Clustering algorithms are often limited by an assumption that each data point belongs to a single class, and furthermore that all features of a data point are relevant to class determination. Such assumptions are inappropriate in applications such as gene clustering, where, given expression profile data, genes may exhibit similar behaviors only under some, but not all conditions, and genes may participate in more than one functional process and hence belong to multiple groups. Identifying genes that have similar expression patterns in a common subset of conditions is a central problem in gene expression microarray analysis.

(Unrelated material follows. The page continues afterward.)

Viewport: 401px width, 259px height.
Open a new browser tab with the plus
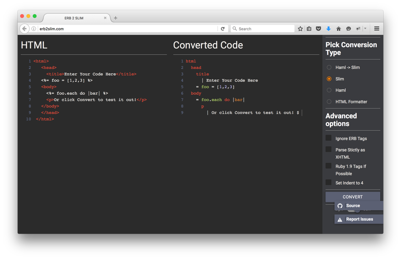coord(116,18)

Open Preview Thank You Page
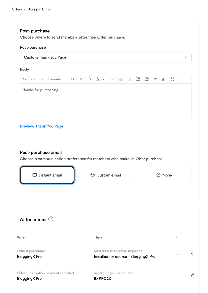pos(41,126)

To overcome the limitations of standard clustering methods for this purpose, Bi-clustering has often been proposed as an alternative approach, where one seeks groups of observations that exhibit similar patterns over a subset of the features. In this paper, we propose a new bi-clustering algorithm for identifying linear-coherent bi-clusters in gene expression data, strictly generalizing the type of bi-cluster structure considered by other methods. Our algorithm is based on recent sparse learning techniques that have gained significant attention in the machine learning research community. In this work, we propose a novel sparse learning based model, SLLB, for solving the linear coherent bi-clustering problem. Experiments on both synthetic data and real gene expression data demonstrate the model is significantly more effective than current bi-clustering algorithms for these problems. The parameter selection problem and the model's usefulness in other machine learning clustering applications are also discussed. The on-line appendix for this paper can be found at http://www.cs.ualberta.ca/~ys3/SLLB.